Cysteine residues in the C-terminal tail of the human BK(Ca)alpha subunit are important for channel sensitivity to carbon monoxide

Abstract

In the presence of oxygen (O(2)), carbon monoxide (CO) is synthesised from heme by endogenous hemeoxygenases, and is a powerful activator of BK(Ca) channels. This transduction pathway has been proposed to contribute to cellular O(2) sensing in rat carotid body. In the present study we have explored the role that four cysteine residues (C820, C911, C995 and C1028), located in the vicinity of the "calcium bowl" of C-terminal of human BK(Ca)-alphasubunit, have on channel CO sensitivity. Mutant BK(Ca)-alphasubunits were generated by site-directed mutagenesis (single, double and triple cysteine residue substitutions with glycine residues) and were transiently transfected into HEK 293 cells before subsequent analysis in inside-out membrane patches. Potassium cyanide (KCN) completely abolished activation of wild type BK(Ca) channels by the CO donor, tricarbonyldichlororuthenium (II) dimer, at 100microM. In the absence of KCN the CO donor increased wild-type channel activity in a concentration-dependent manner, with an EC(50) of ca. 50microM. Single cysteine point mutations of residues C820, C995 and C1028 affected neither channel characteristics nor CO EC(50) values. In contrast, the CO sensitivity of the C911G mutation was significantly decreased (EC(50) ca. 100 M).

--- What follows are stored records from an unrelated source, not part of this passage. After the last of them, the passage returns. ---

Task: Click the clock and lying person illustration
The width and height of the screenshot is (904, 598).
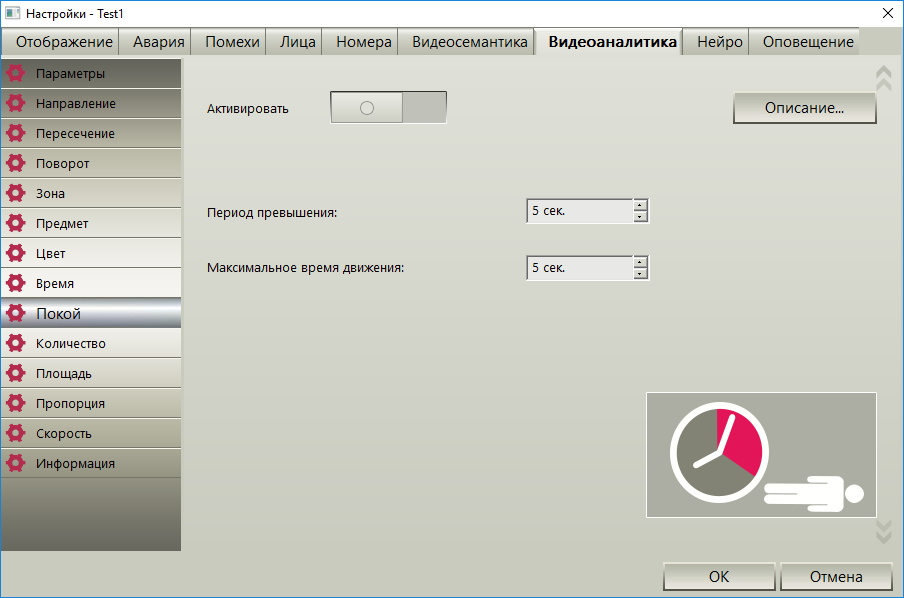Action: (761, 455)
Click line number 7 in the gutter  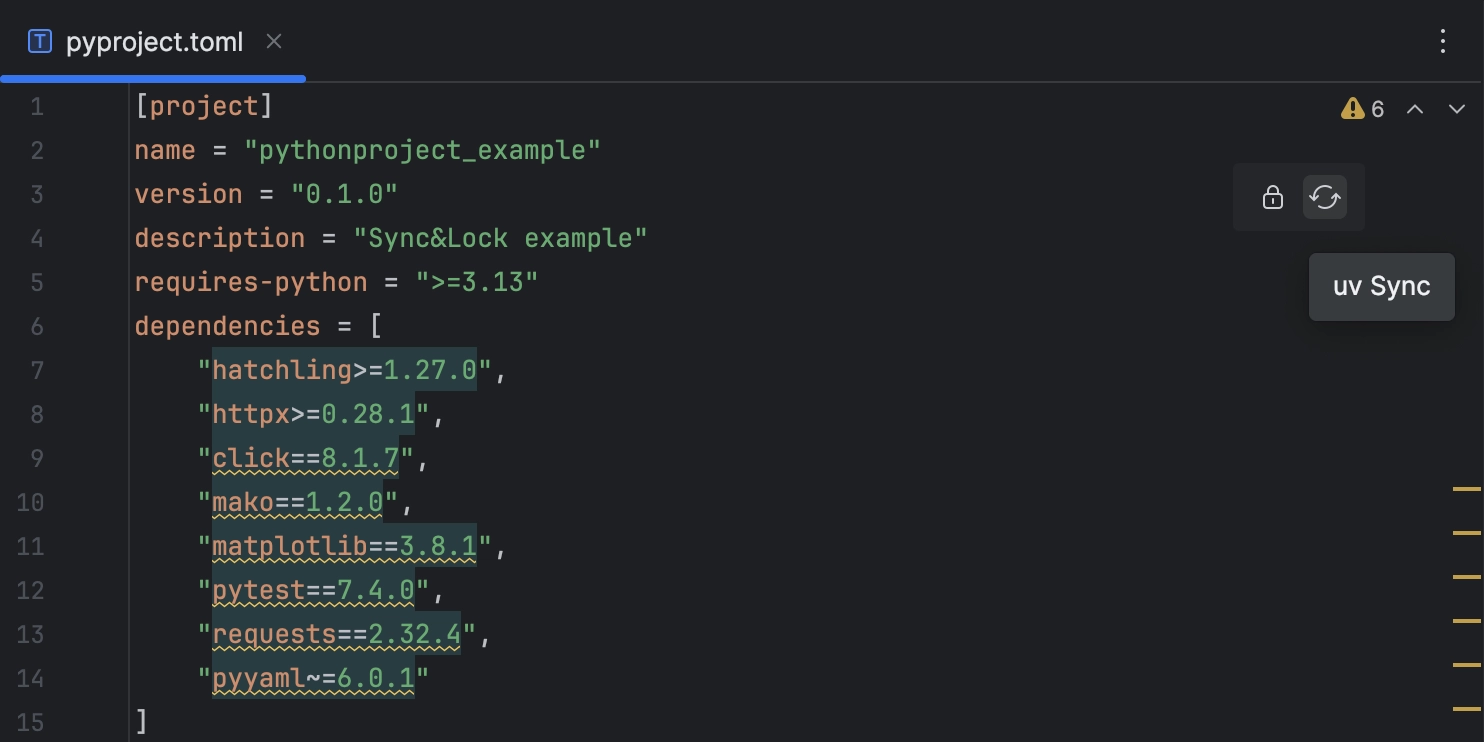pos(38,370)
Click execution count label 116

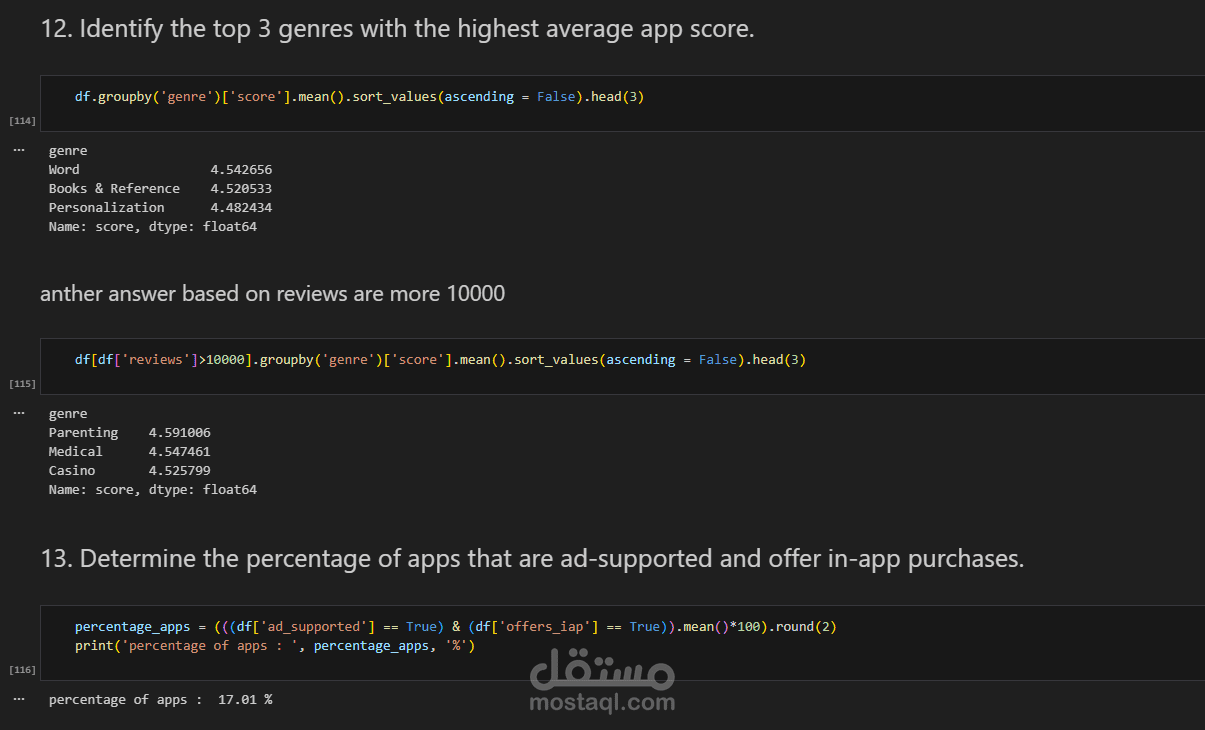coord(22,669)

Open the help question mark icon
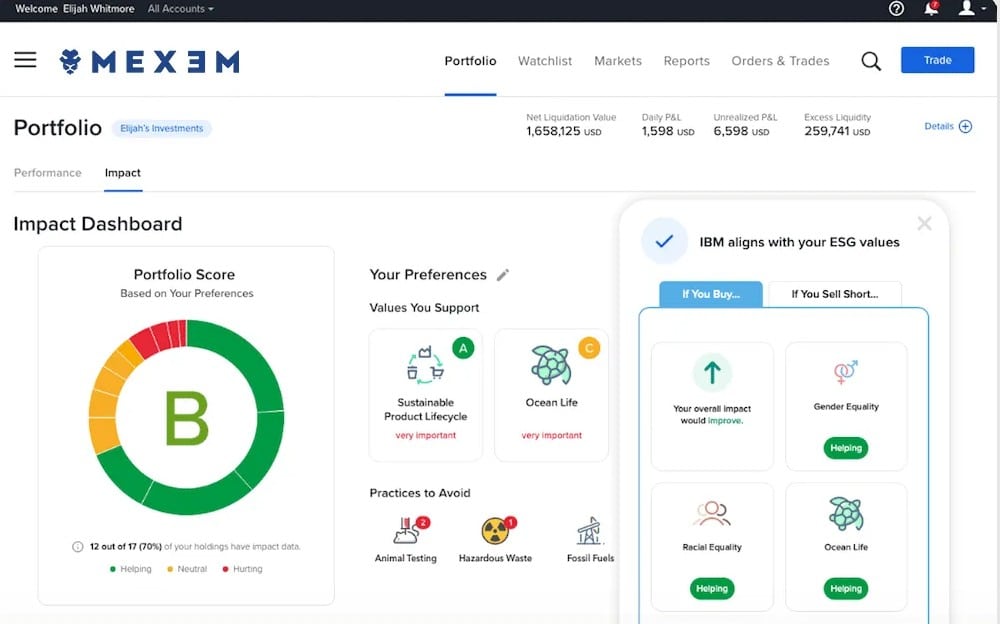pyautogui.click(x=896, y=9)
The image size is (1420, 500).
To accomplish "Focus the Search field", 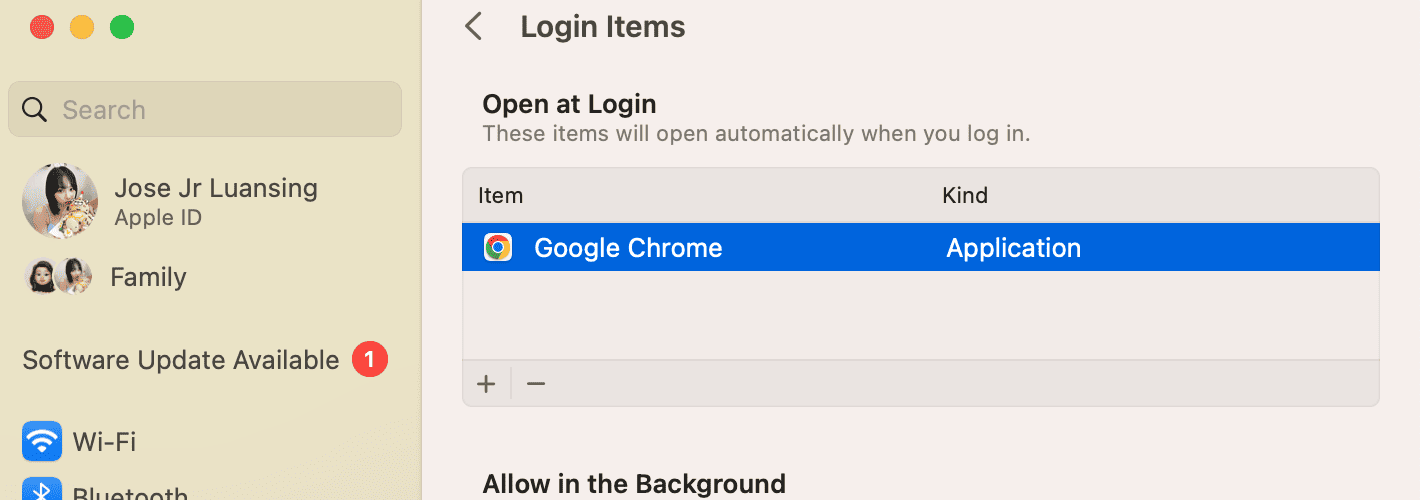I will click(x=220, y=110).
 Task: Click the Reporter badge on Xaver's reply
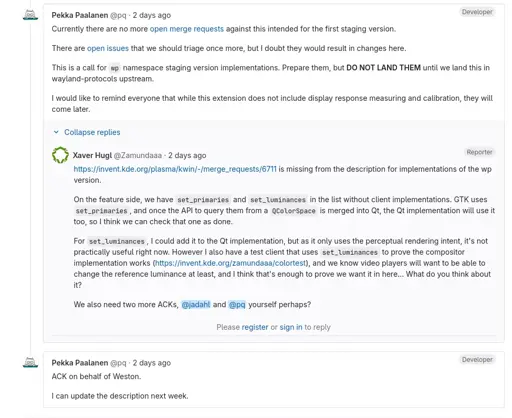tap(479, 152)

Furthermore, all double and triple mutants which contained the C911G substitution exhibited reduced CO sensitivity, whilst those which did not contain this mutation displayed essentially unaltered CO EC(50) values. These data highlight that a single cysteine residue is crucial to the activation of BK(Ca) by CO. We suggest that CO may bind to this channel subunit in a manner similar to the transition metal-dependent co-ordination which is characteristic of several enzymes, such as CO dehydrogenase.